Stored data
>>>

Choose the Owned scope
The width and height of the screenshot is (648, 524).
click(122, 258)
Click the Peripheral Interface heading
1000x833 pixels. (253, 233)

<<<

◆ **PROBLEM REQUIREMENTS**: Output the entries above exactly, please, with nothing dropped.

◆ **WORKED SOLUTION**:
Choose the Owned scope
The width and height of the screenshot is (648, 524).
click(122, 258)
Click the Peripheral Interface heading
1000x833 pixels. (253, 233)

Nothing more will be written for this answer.